Excerpts from a dataset:
━━━

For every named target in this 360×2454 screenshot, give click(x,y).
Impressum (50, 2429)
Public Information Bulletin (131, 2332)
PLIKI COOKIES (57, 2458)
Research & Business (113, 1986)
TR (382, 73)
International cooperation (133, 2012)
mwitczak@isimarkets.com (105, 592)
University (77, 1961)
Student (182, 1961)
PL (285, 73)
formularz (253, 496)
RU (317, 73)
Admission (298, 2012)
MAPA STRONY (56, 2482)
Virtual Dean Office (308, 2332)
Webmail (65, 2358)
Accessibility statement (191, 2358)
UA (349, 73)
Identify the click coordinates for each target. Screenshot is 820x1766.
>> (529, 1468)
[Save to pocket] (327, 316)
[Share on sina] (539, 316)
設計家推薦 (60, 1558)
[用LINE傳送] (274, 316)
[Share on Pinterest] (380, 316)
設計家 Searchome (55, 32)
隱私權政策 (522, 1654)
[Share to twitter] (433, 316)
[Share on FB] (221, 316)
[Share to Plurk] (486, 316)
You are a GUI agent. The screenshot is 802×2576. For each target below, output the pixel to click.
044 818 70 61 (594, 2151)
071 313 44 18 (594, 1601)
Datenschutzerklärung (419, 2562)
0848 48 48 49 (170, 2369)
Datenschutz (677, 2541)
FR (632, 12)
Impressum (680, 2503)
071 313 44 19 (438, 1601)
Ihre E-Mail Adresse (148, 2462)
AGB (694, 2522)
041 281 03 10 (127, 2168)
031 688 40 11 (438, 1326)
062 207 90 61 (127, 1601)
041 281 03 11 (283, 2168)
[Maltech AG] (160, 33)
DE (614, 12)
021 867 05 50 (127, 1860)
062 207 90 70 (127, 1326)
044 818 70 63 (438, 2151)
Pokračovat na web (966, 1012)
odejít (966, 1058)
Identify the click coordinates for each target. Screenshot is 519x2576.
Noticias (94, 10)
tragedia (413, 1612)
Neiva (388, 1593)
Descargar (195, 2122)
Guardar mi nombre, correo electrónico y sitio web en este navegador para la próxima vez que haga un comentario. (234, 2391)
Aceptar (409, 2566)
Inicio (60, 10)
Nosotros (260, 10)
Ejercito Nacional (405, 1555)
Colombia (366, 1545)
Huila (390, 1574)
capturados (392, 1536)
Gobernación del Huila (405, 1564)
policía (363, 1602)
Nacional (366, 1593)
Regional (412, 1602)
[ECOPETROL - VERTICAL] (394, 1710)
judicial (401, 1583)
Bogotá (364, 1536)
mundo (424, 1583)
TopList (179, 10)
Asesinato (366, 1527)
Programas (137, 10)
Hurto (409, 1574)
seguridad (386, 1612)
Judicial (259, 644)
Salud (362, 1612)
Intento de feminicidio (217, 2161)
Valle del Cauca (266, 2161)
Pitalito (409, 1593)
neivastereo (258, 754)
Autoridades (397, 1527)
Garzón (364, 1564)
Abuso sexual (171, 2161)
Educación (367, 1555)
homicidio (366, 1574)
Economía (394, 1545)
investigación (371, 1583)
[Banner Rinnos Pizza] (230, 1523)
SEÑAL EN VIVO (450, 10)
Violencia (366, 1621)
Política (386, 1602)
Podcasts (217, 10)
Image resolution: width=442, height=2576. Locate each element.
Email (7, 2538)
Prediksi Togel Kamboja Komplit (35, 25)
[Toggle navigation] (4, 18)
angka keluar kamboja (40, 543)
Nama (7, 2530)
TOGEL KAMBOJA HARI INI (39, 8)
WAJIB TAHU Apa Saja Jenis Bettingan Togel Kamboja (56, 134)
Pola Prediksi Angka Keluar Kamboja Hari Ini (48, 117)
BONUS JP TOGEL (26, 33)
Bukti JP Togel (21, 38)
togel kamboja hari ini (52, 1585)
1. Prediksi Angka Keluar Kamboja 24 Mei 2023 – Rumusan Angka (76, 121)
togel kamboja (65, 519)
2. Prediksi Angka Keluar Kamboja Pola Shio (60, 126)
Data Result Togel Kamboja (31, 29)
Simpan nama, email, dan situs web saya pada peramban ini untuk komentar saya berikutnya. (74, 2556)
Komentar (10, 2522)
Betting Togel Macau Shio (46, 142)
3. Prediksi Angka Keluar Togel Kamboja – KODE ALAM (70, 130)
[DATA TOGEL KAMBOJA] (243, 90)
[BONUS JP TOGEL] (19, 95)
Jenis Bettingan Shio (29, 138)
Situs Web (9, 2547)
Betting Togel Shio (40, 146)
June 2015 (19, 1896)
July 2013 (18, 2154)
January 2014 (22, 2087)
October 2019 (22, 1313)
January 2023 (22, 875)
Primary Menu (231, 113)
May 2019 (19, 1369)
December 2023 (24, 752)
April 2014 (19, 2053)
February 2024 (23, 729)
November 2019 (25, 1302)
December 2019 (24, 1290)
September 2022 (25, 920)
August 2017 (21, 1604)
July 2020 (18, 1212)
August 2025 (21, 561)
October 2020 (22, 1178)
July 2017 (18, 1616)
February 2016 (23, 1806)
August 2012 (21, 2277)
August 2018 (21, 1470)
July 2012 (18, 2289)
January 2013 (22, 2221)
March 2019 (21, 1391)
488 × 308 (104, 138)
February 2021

━━━

What you should do: Above are some records; extract every one of them exactly.

Written solution:
For every named target in this 360×2454 screenshot, give click(x,y).
Impressum (50, 2429)
Public Information Bulletin (131, 2332)
PLIKI COOKIES (57, 2458)
Research & Business (113, 1986)
TR (382, 73)
International cooperation (133, 2012)
mwitczak@isimarkets.com (105, 592)
University (77, 1961)
Student (182, 1961)
PL (285, 73)
formularz (253, 496)
RU (317, 73)
Admission (298, 2012)
MAPA STRONY (56, 2482)
Virtual Dean Office (308, 2332)
Webmail (65, 2358)
Accessibility statement (191, 2358)
UA (349, 73)
Identify the click coordinates for each target. Screenshot is 820x1766.
>> (529, 1468)
[Save to pocket] (327, 316)
[Share on sina] (539, 316)
設計家推薦 (60, 1558)
[用LINE傳送] (274, 316)
[Share on Pinterest] (380, 316)
設計家 Searchome (55, 32)
隱私權政策 (522, 1654)
[Share to twitter] (433, 316)
[Share on FB] (221, 316)
[Share to Plurk] (486, 316)
You are a GUI agent. The screenshot is 802×2576. For each target below, output the pixel to click.
044 818 70 61 (594, 2151)
071 313 44 18 (594, 1601)
Datenschutzerklärung (419, 2562)
0848 48 48 49 (170, 2369)
Datenschutz (677, 2541)
FR (632, 12)
Impressum (680, 2503)
071 313 44 19 (438, 1601)
Ihre E-Mail Adresse (148, 2462)
AGB (694, 2522)
041 281 03 10 (127, 2168)
031 688 40 11 (438, 1326)
062 207 90 61 (127, 1601)
041 281 03 11 (283, 2168)
[Maltech AG] (160, 33)
DE (614, 12)
021 867 05 50 (127, 1860)
062 207 90 70 (127, 1326)
044 818 70 63 (438, 2151)
Pokračovat na web (966, 1012)
odejít (966, 1058)
Identify the click coordinates for each target. Screenshot is 519x2576.
Noticias (94, 10)
tragedia (413, 1612)
Neiva (388, 1593)
Descargar (195, 2122)
Guardar mi nombre, correo electrónico y sitio web en este navegador para la próxima vez que haga un comentario. (234, 2391)
Aceptar (409, 2566)
Inicio (60, 10)
Nosotros (260, 10)
Ejercito Nacional (405, 1555)
Colombia (366, 1545)
Huila (390, 1574)
capturados (392, 1536)
Gobernación del Huila (405, 1564)
policía (363, 1602)
Nacional (366, 1593)
Regional (412, 1602)
[ECOPETROL - VERTICAL] (394, 1710)
judicial (401, 1583)
Bogotá (364, 1536)
mundo (424, 1583)
TopList (179, 10)
Asesinato (366, 1527)
Programas (137, 10)
Hurto (409, 1574)
seguridad (386, 1612)
Judicial (259, 644)
Salud (362, 1612)
Intento de feminicidio (217, 2161)
Valle del Cauca (266, 2161)
Pitalito (409, 1593)
neivastereo (258, 754)
Autoridades (397, 1527)
Garzón (364, 1564)
Abuso sexual (171, 2161)
Educación (367, 1555)
homicidio (366, 1574)
Economía (394, 1545)
investigación (371, 1583)
[Banner Rinnos Pizza] (230, 1523)
SEÑAL EN VIVO (450, 10)
Violencia (366, 1621)
Política (386, 1602)
Podcasts (217, 10)
Image resolution: width=442, height=2576. Locate each element.
Email (7, 2538)
Prediksi Togel Kamboja Komplit (35, 25)
[Toggle navigation] (4, 18)
angka keluar kamboja (40, 543)
Nama (7, 2530)
TOGEL KAMBOJA HARI INI (39, 8)
WAJIB TAHU Apa Saja Jenis Bettingan Togel Kamboja (56, 134)
Pola Prediksi Angka Keluar Kamboja Hari Ini (48, 117)
BONUS JP TOGEL (26, 33)
Bukti JP Togel (21, 38)
togel kamboja hari ini (52, 1585)
1. Prediksi Angka Keluar Kamboja 24 Mei 2023 – Rumusan Angka (76, 121)
togel kamboja (65, 519)
2. Prediksi Angka Keluar Kamboja Pola Shio (60, 126)
Data Result Togel Kamboja (31, 29)
Simpan nama, email, dan situs web saya pada peramban ini untuk komentar saya berikutnya. (74, 2556)
Komentar (10, 2522)
Betting Togel Macau Shio (46, 142)
3. Prediksi Angka Keluar Togel Kamboja – KODE ALAM (70, 130)
[DATA TOGEL KAMBOJA] (243, 90)
[BONUS JP TOGEL] (19, 95)
Jenis Bettingan Shio (29, 138)
Situs Web (9, 2547)
Betting Togel Shio (40, 146)
June 2015 (19, 1896)
July 2013 (18, 2154)
January 2014 (22, 2087)
October 2019 (22, 1313)
January 2023 (22, 875)
Primary Menu (231, 113)
May 2019 (19, 1369)
December 2023 (24, 752)
April 2014 (19, 2053)
February 2024 (23, 729)
November 2019 (25, 1302)
December 2019 (24, 1290)
September 2022 (25, 920)
August 2017 (21, 1604)
July 2020 (18, 1212)
August 2025 (21, 561)
October 2020 (22, 1178)
July 2017 (18, 1616)
February 2016 (23, 1806)
August 2012 (21, 2277)
August 2018 (21, 1470)
July 2012 (18, 2289)
January 2013 (22, 2221)
March 2019 (21, 1391)
488 × 308 (104, 138)
February 2021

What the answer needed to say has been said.